Assurance Case Development for Evolving Software Product Lines: A Formal Approach

TL;DR

This paper presents a formal method for developing and analyzing assurance cases for software product lines, enabling scalable and impact-aware assurance in evolving complex systems.

Contribution

It introduces a formal language and techniques for variability-aware assurance case development and regression analysis for SPLs, supported by a model-based tool.

Findings

Formal language for variability-aware ACs

Template-based AC lifting method

Regression analysis for SPL evolution impacts

Abstract

In critical software engineering, structured assurance cases (ACs) are used to demonstrate how key system properties are supported by evidence (e.g., test results, proofs). Creating rigorous ACs is particularly challenging in the context of software product lines (SPLs), i.e, sets of software products with overlapping but distinct features and behaviours.

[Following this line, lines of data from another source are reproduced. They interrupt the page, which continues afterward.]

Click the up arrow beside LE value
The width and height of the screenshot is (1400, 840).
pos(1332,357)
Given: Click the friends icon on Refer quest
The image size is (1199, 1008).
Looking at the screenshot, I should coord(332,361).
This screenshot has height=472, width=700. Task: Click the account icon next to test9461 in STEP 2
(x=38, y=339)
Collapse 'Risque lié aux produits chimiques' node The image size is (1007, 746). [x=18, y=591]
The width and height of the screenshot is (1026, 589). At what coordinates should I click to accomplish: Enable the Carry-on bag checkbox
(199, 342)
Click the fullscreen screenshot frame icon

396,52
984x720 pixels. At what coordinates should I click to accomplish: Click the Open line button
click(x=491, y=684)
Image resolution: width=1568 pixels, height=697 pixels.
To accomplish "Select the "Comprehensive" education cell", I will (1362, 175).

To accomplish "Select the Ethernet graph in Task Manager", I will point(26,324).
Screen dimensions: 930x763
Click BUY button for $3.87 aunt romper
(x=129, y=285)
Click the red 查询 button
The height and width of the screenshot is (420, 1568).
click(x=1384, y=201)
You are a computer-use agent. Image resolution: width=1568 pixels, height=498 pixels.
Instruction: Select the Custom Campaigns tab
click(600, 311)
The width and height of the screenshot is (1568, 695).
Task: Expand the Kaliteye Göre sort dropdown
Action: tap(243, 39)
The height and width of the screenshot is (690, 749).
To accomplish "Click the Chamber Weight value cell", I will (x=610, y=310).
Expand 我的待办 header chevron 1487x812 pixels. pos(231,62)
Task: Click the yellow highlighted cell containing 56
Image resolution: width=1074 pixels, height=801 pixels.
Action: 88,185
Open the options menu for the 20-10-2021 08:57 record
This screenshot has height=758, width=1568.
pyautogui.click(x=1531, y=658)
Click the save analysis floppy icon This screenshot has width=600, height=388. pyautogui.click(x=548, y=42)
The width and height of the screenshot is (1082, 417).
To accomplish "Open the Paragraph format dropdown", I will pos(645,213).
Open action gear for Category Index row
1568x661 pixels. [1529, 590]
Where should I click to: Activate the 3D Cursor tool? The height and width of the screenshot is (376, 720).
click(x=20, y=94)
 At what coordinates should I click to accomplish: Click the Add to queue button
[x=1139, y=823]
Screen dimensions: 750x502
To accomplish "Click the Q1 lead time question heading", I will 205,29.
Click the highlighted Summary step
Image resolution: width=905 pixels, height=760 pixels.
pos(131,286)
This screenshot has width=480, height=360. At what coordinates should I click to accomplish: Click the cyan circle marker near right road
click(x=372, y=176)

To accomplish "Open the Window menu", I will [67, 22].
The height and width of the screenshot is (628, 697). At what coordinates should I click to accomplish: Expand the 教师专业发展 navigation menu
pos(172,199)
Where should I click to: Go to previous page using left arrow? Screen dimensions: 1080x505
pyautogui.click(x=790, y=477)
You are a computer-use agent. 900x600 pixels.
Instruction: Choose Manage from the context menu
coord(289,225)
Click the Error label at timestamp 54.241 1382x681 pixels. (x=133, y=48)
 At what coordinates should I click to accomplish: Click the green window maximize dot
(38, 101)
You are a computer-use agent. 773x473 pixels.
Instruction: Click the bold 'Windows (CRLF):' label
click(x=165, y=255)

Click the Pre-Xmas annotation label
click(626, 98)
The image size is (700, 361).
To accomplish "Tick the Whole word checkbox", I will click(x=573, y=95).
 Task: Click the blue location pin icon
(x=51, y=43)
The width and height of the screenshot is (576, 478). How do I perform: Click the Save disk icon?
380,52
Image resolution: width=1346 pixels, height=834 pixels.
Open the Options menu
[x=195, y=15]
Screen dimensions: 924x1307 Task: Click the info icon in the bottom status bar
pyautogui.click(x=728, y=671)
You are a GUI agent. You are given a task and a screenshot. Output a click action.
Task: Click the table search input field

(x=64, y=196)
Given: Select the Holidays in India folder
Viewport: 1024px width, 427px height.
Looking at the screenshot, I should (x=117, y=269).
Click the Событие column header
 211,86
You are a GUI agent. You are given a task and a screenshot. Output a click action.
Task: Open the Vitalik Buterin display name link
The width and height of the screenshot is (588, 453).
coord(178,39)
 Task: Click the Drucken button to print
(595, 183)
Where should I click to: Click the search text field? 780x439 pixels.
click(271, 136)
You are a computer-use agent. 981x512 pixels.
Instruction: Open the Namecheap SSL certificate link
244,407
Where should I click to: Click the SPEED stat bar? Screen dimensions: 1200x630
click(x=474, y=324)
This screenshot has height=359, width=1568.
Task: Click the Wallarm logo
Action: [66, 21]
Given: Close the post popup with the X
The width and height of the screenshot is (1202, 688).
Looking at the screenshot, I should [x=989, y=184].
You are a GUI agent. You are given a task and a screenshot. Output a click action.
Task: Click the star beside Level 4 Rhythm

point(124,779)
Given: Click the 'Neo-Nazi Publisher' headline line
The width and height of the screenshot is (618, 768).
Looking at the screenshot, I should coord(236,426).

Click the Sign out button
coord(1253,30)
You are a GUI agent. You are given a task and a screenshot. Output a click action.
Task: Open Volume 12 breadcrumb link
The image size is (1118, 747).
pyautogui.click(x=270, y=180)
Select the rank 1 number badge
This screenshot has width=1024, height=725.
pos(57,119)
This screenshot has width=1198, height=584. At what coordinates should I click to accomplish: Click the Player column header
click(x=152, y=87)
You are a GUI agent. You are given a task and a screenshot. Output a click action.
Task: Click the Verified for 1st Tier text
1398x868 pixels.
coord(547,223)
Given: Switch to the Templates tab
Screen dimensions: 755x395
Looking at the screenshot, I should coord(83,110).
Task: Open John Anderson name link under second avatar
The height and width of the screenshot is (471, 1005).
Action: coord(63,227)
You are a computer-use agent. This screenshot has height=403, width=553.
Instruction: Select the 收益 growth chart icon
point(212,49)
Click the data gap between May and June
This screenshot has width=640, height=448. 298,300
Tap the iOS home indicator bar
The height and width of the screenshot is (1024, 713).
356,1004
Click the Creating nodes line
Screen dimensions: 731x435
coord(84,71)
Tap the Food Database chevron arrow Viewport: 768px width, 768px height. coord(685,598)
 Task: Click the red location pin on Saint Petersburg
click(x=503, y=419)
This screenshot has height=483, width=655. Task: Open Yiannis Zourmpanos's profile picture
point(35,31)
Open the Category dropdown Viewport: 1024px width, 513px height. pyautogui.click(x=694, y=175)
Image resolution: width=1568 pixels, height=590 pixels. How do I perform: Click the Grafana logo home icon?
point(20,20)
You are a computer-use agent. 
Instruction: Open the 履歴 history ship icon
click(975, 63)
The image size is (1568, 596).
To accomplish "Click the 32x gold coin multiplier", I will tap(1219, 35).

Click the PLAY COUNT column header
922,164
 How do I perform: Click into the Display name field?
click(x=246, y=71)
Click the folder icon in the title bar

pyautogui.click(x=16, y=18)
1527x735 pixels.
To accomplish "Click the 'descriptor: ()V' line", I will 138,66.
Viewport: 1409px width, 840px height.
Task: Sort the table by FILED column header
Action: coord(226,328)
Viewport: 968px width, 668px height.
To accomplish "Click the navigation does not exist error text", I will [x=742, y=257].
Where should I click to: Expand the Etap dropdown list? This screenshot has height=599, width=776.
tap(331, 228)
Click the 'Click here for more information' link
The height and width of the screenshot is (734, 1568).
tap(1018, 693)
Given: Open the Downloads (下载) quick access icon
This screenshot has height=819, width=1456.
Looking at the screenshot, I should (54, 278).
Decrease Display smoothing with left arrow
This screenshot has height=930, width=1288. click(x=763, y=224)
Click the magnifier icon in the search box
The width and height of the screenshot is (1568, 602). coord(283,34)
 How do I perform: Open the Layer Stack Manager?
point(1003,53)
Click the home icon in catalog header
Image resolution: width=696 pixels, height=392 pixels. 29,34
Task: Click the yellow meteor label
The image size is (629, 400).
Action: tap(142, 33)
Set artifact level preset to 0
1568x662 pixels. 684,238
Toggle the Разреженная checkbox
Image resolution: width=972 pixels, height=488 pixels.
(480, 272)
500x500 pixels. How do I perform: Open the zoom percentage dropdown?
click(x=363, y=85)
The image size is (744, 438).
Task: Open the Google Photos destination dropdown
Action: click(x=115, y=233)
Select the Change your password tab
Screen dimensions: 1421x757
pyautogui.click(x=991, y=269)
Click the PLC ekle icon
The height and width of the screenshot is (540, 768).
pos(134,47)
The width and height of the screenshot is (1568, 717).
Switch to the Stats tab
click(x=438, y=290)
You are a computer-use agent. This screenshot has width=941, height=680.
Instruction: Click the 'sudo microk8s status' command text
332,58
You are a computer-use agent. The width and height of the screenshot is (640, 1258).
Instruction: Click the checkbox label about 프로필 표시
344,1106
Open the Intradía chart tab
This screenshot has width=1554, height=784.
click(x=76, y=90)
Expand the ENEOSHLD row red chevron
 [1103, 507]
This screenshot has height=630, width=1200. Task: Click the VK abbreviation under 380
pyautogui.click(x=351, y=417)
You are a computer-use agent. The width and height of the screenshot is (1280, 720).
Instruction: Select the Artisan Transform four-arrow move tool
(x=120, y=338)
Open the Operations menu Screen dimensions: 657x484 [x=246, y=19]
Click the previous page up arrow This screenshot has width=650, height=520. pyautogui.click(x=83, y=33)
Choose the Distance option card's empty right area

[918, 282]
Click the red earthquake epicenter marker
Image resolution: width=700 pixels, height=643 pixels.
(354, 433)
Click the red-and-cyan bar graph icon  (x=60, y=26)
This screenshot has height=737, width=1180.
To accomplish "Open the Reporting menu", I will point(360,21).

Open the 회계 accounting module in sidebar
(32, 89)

Since SPLs can encompass very large numbers of products, developing a rigorous AC for each product individually is infeasible. Moreover, if the SPL evolves, e.g., by the modification or introduction of features, it can be infeasible to assess the impact of this change. Instead, the development and maintenance of ACs ought to be lifted such that a single AC can be developed for the entire SPL simultaneously, and be analyzed for regression in a variability-aware fashion. In this article, we describe a formal approach to lifted AC development and regression analysis. We formalize a language of variability-aware ACs for SPLs and study the lifting of template-based AC development. We also define a regression analysis to determine the effects of SPL evolutions on variability-aware ACs. We describe a model-based assurance management tool which implements these techniques, and illustrate our contributions by developing an AC for a product line of medical devices.